**WHAT YOU SHOULD DO:** Reproduce the entries that begin at the line containing "You are a computer-use" and end after the line containing "Action: click(x=330, y=418)", substituting "shipping" for "delivery" and keeping all else unchanged. Leave the pictures out of your answer.

**DATASET EXTRACT:**
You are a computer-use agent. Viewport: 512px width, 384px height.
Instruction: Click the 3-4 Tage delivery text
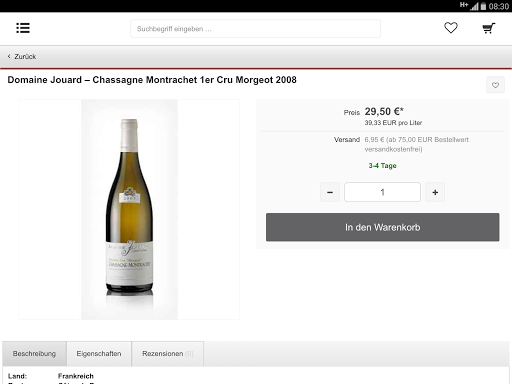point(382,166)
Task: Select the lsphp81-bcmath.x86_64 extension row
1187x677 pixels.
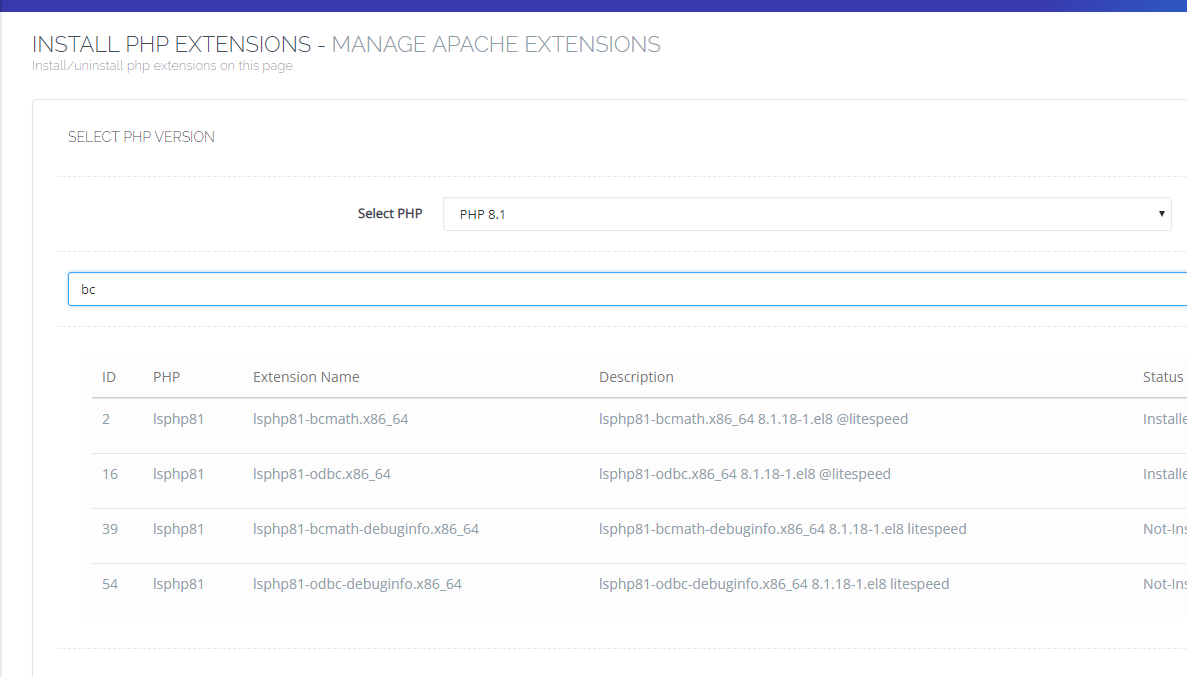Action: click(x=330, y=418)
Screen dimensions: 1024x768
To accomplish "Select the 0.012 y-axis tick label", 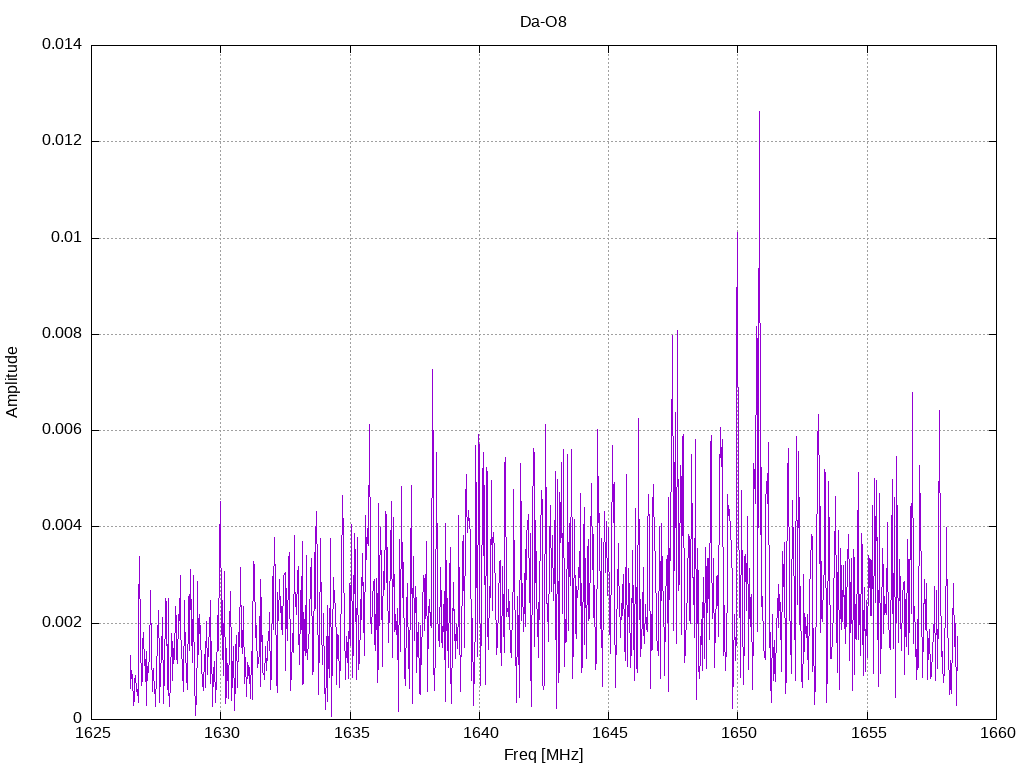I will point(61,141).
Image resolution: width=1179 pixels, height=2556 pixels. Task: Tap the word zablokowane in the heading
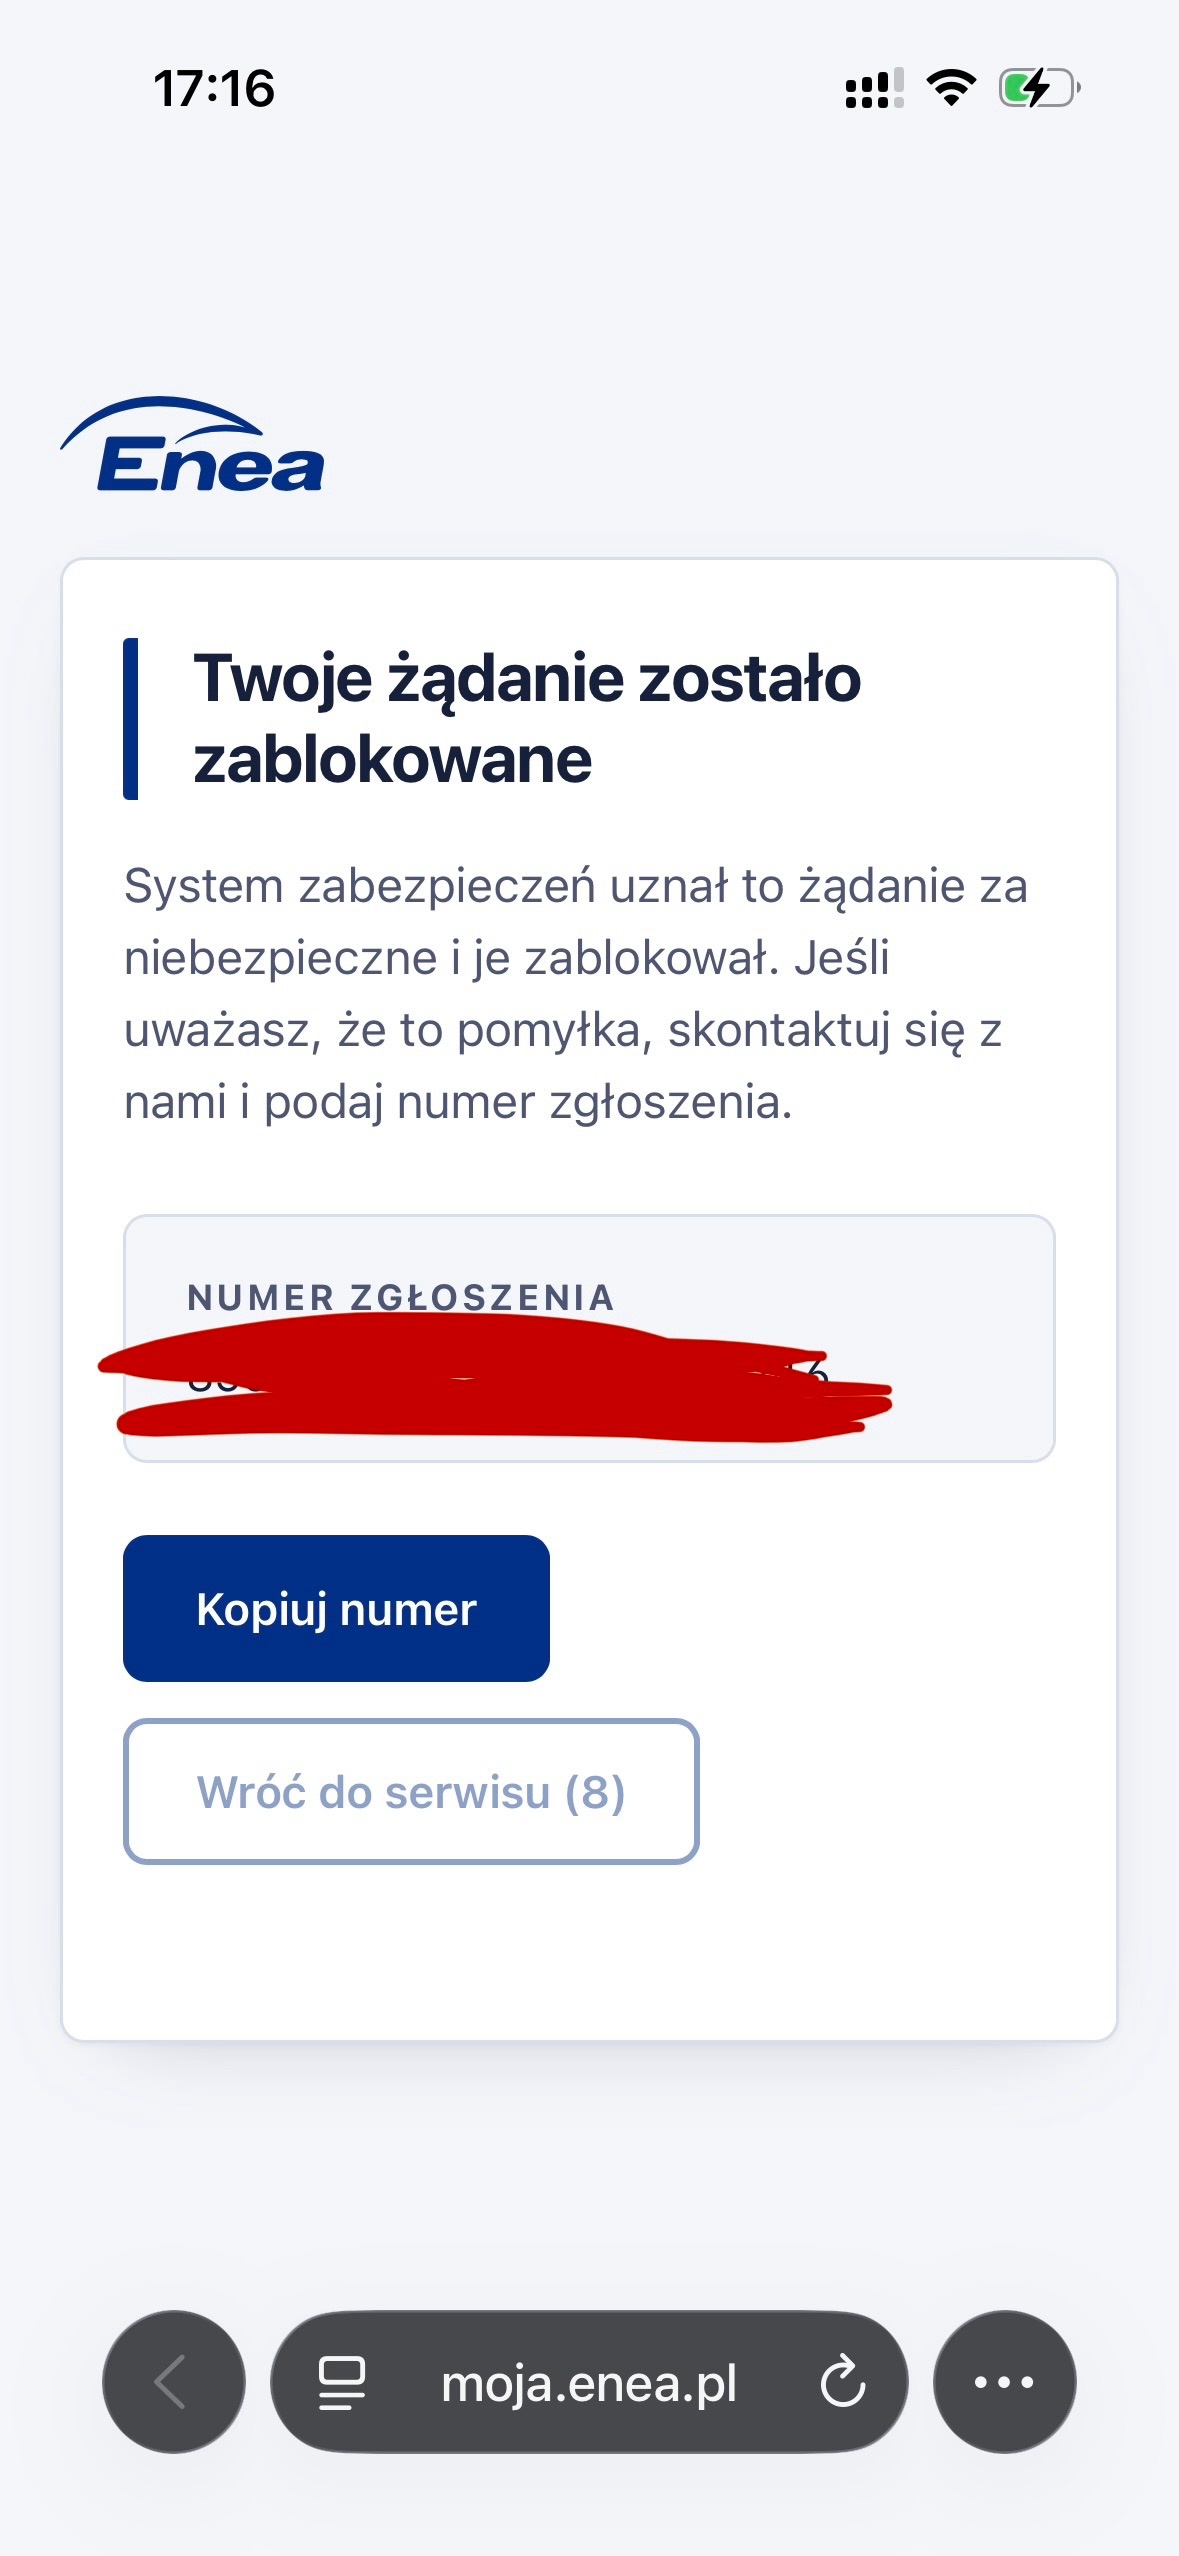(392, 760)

==

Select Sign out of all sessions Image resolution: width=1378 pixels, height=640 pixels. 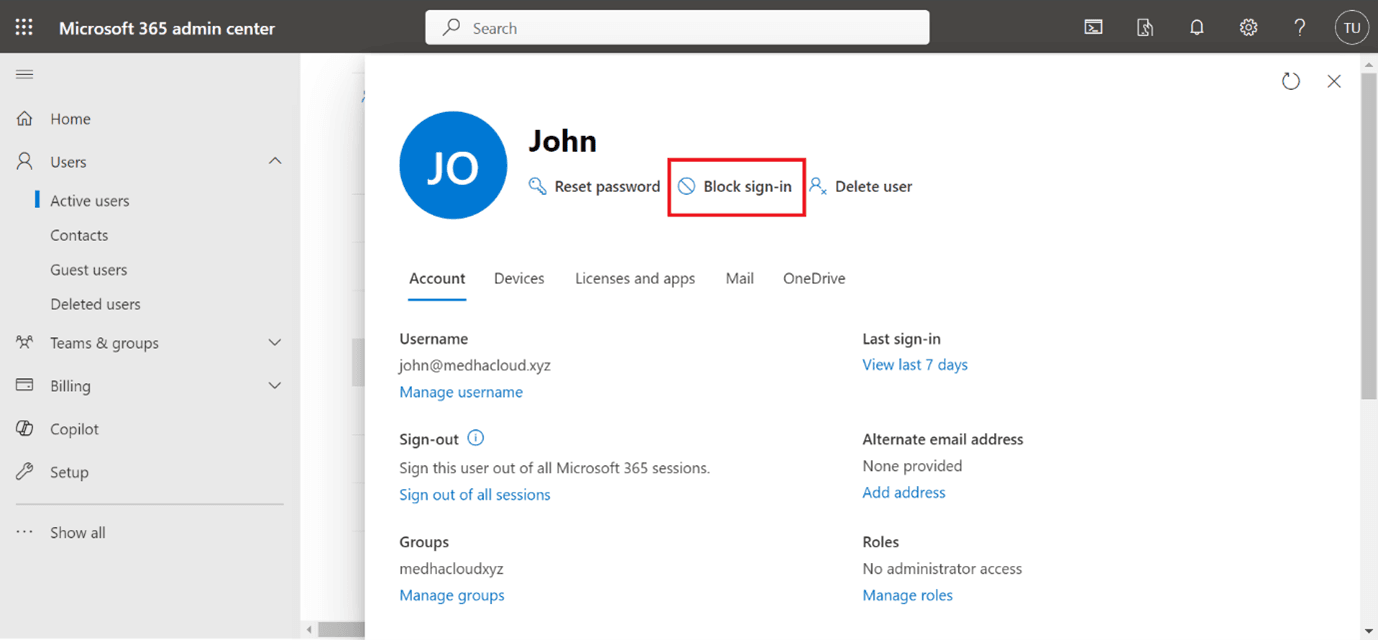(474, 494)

**WRITTEN ANSWER:**
You are a computer-use agent. Viewport: 512px width, 384px height.
Instruction: Click the 3-4 Tage shipping text
point(382,166)
Task: Select the lsphp81-bcmath.x86_64 extension row
1187x677 pixels.
Action: click(x=330, y=418)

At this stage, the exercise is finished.